(Beginning of EXCERPT PROVIDED)
Senegal
The westernmost tip of Africa and a Sahelian democracy
Senegal occupies the westernmost point of the African mainland, the windswept Cap-Vert peninsula where the capital Dakar juts into the Atlantic, long a gateway between Africa, Europe, and the Americas. Stable and democratic in a turbulent region, it has never suffered a military coup and is famed for the teranga, or hospitality, of its people, as well as for mbalax music, wrestling, and a vibrant intellectual life. Its roughly 19 million people, predominantly Wolof, Fula, and Serer and overwhelmingly Muslim, inhabit a flat, dry land threaded by the Senegal and Gambia rivers.
The terrain is largely low and flat, a transition zone from the Sahel toward the more humid south, with the Senegal River forming the northern border and the Casamance region in the far south, separated from the rest of the country by The Gambia, holding lusher forests and rice paddies. Sandy plains and savanna cover most of the interior, and the highest point near the southeastern Fouta Djallon foothills rises only a few hundred meters. Peanuts long anchored the economy, now joined by fishing, phosphates, tourism, remittances, and newly developing offshore oil and gas.
The coast and the slave-trading island of Gorée off Dakar were central to the Atlantic trade, and Senegal became the administrative heart of French West Africa. Independence in 1960 brought to power the poet-president Léopold Sédar Senghor, a leading voice of the négritude cultural movement, who voluntarily stepped down in 1980, setting a democratic precedent rare on the continent. Senegal has since alternated power peacefully between parties, weathered tensions over the Casamance and, in 2024, a contested election, while sustaining its reputation as one of West Africa's most open societies.
(End of EXCERPT PROVIDED)
→ **EXERCISE 1**
The article on Senegal names several sectors that now join peanuts in the economy. List every one of them.
→ **EXERCISE 2**
According to the article on Senegal, in what year did Léopold Sédar Senghor voluntarily step down?
→ **EXERCISE 3**
Translate this sentence from the article on Senegal into Spanish: "Sandy plains and savanna cover most of the interior, and the highest point near the southeastern Fouta Djallon foothills rises only a few hundred meters."
(Beginning of EXTRACTED ENTRIES)
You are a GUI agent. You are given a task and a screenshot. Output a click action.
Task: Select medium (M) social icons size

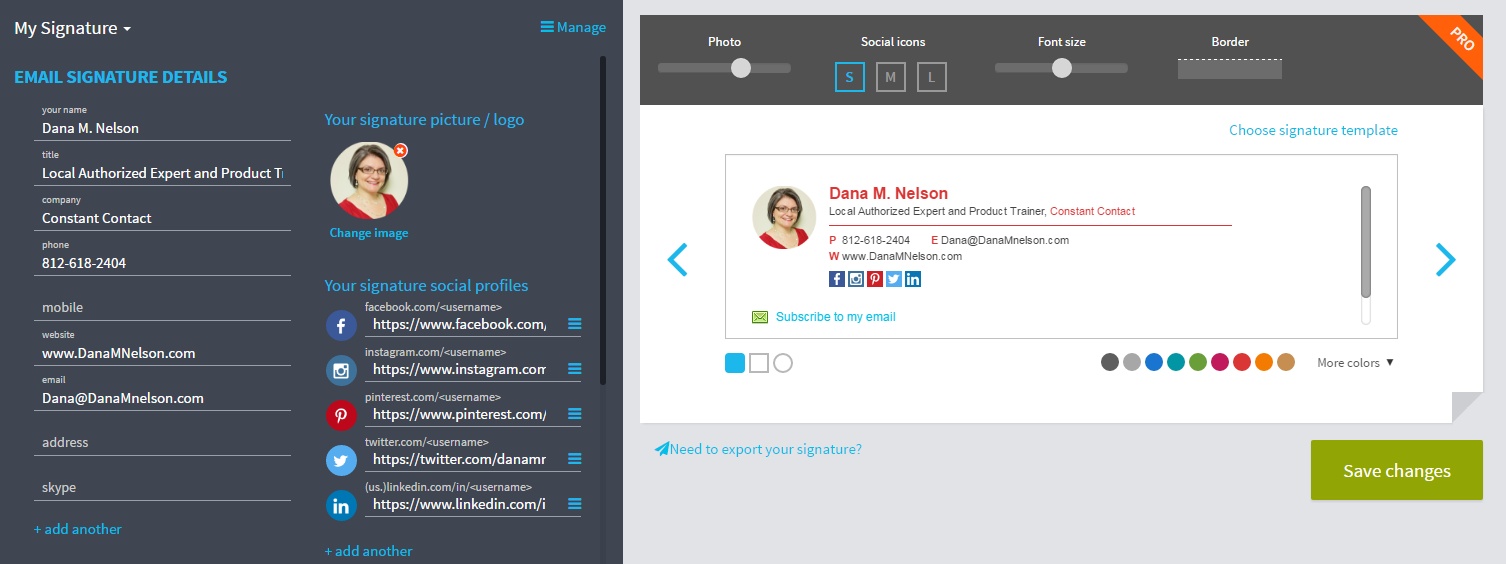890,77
(End of EXTRACTED ENTRIES)
(Beginning of EXTRACTED ENTRIES)
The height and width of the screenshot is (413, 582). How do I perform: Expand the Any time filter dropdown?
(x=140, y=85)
(End of EXTRACTED ENTRIES)
→ **ANSWER SECTION 1**
- Fishing
- Phosphates
- Tourism
- Remittances
- Offshore oil and gas

→ **ANSWER SECTION 2**
1980

→ **ANSWER SECTION 3**
Llanuras arenosas y sabana cubren la mayor parte del interior, y el punto más alto, cerca de las estribaciones del Fouta Djallon en el sureste, se eleva apenas unos cientos de metros.